First thing, you gotta make sure that thing is ready for its close-up. I ain’t talking ’bout no makeup, Lord knows. I mean, you gotta make sure it’s… presentable. Like when you’re meeting your man’s momma, maybe comb your hair if you know what I mean. Some fellas, they like to shave it all off. Others, they let it grow wild like a weed patch. Whatever you like, I suppose. But keep it tidy, you hear?
Now, about the picture itself. These young’uns, they like to use those filters, make everything look all fancy. But for a good “dick pic”, you want it to look natural. Like a prize-winning pumpkin at the county fair. No need to make it look like something it ain’t.

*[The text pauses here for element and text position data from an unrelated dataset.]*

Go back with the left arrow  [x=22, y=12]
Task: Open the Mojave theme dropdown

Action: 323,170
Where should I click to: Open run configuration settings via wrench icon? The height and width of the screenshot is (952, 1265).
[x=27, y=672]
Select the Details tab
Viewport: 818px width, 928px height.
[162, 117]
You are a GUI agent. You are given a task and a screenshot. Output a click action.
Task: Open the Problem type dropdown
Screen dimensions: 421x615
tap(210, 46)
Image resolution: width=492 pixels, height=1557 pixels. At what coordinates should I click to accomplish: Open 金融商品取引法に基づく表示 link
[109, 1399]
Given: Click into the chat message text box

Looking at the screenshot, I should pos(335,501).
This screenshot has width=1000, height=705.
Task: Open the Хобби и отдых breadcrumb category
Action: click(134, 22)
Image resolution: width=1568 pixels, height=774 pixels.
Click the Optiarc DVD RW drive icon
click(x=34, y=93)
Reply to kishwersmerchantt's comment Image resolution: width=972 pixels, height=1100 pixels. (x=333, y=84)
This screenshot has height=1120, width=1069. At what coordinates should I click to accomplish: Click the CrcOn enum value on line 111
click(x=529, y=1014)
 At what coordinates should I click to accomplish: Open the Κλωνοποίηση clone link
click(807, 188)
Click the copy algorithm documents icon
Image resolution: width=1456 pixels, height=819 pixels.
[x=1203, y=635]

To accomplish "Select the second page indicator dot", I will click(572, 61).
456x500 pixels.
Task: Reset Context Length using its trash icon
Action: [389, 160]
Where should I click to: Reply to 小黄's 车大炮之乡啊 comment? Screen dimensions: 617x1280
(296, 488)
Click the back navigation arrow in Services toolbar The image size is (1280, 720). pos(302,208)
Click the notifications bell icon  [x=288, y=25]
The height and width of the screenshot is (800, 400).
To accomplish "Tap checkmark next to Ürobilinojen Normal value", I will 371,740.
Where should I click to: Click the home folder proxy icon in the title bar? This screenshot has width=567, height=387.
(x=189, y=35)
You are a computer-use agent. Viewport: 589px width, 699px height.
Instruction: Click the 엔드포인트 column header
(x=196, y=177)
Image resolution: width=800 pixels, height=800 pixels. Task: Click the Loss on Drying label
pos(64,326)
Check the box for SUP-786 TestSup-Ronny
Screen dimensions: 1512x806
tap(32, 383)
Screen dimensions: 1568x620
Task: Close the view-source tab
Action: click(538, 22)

Lighting is important, I reckon. You don’t want it too dark, or nobody can see what you’re working with. And you don’t want it too bright, neither. It’ll wash everything out, make it look like a ghost! Find a nice, soft light. Like the sun coming through the kitchen window in the morning. That’s good light.
And the angle! Oh, these young folks and their angles. They hold the phone up high, down low, sideways… makes my head spin. For a “dick pic”, you want a good angle that shows off the whole shebang. Not too close, or it’ll look like a monster. And not too far, or it’ll look like a little worm. Just right, like Goldilocks and her porridge.
- Don’t be sending these pictures to just anyone. That’s just rude, like burping at the dinner table. Make sure the person on the other end actually wants to see your privates. Some of them call it “cyber-flashing”, that is not good.
- Keep your hands in the picture. I heard them say it makes the picture better. Like framing a nice quilt, I suppose. Show off those working hands.
- Don’t show your face. Unless you want everyone knowing who that thing belongs to. Keep some mystery, like a secret ingredient in your best pie recipe.
And for the love of all that’s holy, don’t send these pictures to strangers! That’s just asking for trouble. Like leaving your purse on the bus. Only send them to someone you trust. Someone who won’t go blabbing to the whole town about your business.

If you are gonna send these dick pics, make sure to clean your background. Don’t be showing your dirty things everywhere. Nobody wants to see that. You gonna take “dick pics”, do it right, make it look good, clean, and nice.